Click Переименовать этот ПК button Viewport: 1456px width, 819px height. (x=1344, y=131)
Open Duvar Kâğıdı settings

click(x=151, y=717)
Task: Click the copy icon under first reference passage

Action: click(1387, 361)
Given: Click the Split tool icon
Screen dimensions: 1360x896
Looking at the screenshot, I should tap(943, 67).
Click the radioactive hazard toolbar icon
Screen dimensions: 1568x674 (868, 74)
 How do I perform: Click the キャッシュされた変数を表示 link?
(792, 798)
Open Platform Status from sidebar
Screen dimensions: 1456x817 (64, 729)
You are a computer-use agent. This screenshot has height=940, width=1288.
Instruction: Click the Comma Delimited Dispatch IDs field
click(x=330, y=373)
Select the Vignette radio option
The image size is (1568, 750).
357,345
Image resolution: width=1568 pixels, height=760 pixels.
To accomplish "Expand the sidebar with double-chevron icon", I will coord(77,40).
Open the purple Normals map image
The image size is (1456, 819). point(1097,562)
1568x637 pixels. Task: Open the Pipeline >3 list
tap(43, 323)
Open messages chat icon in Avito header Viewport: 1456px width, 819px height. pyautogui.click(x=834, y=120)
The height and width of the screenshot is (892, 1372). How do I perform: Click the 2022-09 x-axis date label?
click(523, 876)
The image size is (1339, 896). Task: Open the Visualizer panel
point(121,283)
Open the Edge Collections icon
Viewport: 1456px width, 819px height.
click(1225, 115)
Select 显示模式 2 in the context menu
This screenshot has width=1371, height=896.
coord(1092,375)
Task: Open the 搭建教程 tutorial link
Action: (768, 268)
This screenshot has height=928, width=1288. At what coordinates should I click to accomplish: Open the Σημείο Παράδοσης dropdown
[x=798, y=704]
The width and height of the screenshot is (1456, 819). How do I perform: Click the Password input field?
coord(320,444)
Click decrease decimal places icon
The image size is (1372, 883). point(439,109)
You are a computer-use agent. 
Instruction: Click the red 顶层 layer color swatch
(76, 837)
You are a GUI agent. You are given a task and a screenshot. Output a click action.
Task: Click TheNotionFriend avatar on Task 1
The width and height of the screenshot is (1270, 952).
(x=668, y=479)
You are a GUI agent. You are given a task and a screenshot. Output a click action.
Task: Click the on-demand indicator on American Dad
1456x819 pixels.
# # # # #
* What to work on *
All of the material above should be transcribed exactly, with no line omitted.

* Answer *
Click Переименовать этот ПК button Viewport: 1456px width, 819px height. (x=1344, y=131)
Open Duvar Kâğıdı settings

click(x=151, y=717)
Task: Click the copy icon under first reference passage

Action: click(1387, 361)
Given: Click the Split tool icon
Screen dimensions: 1360x896
Looking at the screenshot, I should tap(943, 67).
Click the radioactive hazard toolbar icon
Screen dimensions: 1568x674 (868, 74)
 How do I perform: Click the キャッシュされた変数を表示 link?
(792, 798)
Open Platform Status from sidebar
Screen dimensions: 1456x817 (64, 729)
You are a computer-use agent. This screenshot has height=940, width=1288.
Instruction: Click the Comma Delimited Dispatch IDs field
click(x=330, y=373)
Select the Vignette radio option
The image size is (1568, 750).
357,345
Image resolution: width=1568 pixels, height=760 pixels.
To accomplish "Expand the sidebar with double-chevron icon", I will coord(77,40).
Open the purple Normals map image
The image size is (1456, 819). point(1097,562)
1568x637 pixels. Task: Open the Pipeline >3 list
tap(43, 323)
Open messages chat icon in Avito header Viewport: 1456px width, 819px height. pyautogui.click(x=834, y=120)
The height and width of the screenshot is (892, 1372). How do I perform: Click the 2022-09 x-axis date label?
click(523, 876)
The image size is (1339, 896). Task: Open the Visualizer panel
point(121,283)
Open the Edge Collections icon
Viewport: 1456px width, 819px height.
click(1225, 115)
Select 显示模式 2 in the context menu
This screenshot has width=1371, height=896.
coord(1092,375)
Task: Open the 搭建教程 tutorial link
Action: (768, 268)
This screenshot has height=928, width=1288. At what coordinates should I click to accomplish: Open the Σημείο Παράδοσης dropdown
[x=798, y=704]
The width and height of the screenshot is (1456, 819). How do I perform: Click the Password input field?
coord(320,444)
Click decrease decimal places icon
The image size is (1372, 883). point(439,109)
You are a computer-use agent. 
Instruction: Click the red 顶层 layer color swatch
(76, 837)
You are a GUI agent. You are given a task and a screenshot. Output a click action.
Task: Click TheNotionFriend avatar on Task 1
The width and height of the screenshot is (1270, 952).
(x=668, y=479)
You are a GUI agent. You are given a task and a screenshot. Output a click action.
Task: Click the on-demand indicator on American Dad
1456x819 pixels.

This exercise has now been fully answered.